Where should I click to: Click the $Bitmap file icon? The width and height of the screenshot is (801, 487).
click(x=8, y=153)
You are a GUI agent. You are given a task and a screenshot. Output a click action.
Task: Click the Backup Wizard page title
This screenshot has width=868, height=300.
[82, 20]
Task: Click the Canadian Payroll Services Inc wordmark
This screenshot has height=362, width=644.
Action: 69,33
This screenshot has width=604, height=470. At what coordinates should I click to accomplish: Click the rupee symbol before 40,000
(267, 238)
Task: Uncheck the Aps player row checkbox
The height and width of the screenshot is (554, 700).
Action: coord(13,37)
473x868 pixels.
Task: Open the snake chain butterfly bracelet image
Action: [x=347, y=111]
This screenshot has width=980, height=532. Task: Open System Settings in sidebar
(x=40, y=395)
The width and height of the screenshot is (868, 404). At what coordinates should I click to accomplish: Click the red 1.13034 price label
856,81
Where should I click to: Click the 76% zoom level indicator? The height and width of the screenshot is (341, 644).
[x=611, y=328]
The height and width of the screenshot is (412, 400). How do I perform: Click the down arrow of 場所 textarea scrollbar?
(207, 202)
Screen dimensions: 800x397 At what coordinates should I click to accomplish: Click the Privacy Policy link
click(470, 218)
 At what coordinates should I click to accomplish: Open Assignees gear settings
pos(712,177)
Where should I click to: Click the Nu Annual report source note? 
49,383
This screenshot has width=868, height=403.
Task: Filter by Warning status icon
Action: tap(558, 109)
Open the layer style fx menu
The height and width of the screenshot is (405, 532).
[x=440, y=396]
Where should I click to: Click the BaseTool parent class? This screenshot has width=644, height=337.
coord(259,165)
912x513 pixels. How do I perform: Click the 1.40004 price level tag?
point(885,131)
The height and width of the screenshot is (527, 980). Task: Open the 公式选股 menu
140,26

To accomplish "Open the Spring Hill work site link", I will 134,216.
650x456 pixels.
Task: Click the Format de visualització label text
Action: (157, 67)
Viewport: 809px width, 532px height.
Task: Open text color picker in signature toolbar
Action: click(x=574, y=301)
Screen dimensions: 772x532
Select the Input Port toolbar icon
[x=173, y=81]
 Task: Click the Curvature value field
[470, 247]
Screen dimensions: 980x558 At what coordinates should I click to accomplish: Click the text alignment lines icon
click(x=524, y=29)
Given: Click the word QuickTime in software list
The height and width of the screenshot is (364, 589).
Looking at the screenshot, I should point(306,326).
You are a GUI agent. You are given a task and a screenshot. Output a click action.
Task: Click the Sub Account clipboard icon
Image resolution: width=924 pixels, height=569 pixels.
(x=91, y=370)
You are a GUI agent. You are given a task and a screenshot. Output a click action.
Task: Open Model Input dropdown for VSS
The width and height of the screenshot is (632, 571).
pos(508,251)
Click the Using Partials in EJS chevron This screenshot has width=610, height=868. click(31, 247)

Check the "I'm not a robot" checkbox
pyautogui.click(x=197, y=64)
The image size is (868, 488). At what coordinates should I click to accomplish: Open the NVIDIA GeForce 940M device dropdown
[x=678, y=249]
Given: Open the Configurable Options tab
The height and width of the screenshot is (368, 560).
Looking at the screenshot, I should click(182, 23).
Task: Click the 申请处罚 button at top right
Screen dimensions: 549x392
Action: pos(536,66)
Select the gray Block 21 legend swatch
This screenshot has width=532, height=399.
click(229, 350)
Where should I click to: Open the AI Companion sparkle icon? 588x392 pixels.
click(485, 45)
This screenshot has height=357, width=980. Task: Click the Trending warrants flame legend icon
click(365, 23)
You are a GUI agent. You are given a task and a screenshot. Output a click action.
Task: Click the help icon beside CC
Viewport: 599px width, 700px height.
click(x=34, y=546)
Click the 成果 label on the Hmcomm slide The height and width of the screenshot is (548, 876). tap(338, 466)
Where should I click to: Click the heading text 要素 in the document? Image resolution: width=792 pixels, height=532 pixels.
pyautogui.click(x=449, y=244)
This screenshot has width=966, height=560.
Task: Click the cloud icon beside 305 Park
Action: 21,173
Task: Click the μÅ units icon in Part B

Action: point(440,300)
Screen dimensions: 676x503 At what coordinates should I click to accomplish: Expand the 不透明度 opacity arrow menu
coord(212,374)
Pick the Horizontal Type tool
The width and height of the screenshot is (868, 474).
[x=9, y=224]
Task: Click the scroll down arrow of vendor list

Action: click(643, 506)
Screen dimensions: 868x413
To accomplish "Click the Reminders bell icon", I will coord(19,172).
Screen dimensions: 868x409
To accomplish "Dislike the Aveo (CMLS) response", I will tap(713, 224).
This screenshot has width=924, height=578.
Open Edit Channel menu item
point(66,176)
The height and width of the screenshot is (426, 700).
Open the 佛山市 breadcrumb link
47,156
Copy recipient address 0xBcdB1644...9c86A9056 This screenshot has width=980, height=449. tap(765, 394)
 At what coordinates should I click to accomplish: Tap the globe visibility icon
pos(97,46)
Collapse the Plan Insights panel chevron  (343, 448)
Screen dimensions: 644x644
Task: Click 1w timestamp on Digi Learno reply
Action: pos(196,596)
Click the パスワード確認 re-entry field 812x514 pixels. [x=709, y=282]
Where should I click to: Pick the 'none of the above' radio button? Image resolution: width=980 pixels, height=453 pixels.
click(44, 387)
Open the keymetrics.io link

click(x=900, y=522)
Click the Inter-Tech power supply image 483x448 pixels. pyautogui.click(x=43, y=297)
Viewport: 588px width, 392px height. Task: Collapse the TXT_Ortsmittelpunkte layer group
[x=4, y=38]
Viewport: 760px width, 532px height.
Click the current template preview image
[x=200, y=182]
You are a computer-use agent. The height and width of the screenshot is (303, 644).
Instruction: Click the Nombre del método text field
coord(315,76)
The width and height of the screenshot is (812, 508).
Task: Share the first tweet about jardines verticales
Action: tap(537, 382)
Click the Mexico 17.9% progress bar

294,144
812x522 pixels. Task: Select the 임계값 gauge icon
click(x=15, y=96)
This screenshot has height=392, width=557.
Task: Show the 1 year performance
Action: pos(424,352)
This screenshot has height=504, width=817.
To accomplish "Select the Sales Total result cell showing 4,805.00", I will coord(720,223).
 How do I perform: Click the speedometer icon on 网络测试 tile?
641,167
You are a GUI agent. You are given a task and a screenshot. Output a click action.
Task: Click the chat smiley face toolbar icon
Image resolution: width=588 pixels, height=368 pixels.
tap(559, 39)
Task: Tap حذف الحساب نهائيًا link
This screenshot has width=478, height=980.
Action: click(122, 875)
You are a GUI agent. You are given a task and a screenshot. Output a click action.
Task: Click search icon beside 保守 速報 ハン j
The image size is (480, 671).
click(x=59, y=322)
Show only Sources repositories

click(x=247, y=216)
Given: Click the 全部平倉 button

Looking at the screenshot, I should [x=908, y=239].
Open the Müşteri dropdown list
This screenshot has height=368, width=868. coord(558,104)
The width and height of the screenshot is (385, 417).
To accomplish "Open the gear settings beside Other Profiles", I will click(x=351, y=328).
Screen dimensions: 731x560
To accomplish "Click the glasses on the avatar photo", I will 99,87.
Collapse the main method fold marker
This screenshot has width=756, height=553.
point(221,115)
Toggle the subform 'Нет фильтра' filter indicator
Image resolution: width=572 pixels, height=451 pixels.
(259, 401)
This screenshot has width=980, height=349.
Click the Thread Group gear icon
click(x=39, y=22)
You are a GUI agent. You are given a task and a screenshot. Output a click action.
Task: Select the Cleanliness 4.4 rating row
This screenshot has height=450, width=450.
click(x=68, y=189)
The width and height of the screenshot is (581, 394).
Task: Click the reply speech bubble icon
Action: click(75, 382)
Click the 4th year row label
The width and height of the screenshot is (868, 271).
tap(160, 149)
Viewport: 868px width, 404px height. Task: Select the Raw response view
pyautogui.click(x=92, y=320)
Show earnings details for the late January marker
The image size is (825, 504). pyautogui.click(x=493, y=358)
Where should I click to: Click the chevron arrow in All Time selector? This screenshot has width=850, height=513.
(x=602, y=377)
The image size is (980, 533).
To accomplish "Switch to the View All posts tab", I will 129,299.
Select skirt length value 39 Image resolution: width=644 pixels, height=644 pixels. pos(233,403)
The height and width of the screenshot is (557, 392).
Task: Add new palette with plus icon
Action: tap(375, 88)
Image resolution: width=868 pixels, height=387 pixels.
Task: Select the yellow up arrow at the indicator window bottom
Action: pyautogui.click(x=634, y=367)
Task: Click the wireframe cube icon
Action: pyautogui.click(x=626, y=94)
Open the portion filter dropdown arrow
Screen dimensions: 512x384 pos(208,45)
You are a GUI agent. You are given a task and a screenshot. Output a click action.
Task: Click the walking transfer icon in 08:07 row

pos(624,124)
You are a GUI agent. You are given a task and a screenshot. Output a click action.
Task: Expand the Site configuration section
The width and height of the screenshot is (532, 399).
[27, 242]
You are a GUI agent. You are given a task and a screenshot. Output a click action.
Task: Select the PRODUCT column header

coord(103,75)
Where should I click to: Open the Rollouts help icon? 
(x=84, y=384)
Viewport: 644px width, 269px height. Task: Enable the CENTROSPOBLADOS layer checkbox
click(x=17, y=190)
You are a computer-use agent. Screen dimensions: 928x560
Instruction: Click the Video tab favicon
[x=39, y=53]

= = =

### What is being asked
Among the records above, find the lines that contain "computer" and copy every one.

### Answer
You are a computer-use agent. The height and width of the screenshot is (303, 644).
You are a computer-use agent. Screen dimensions: 928x560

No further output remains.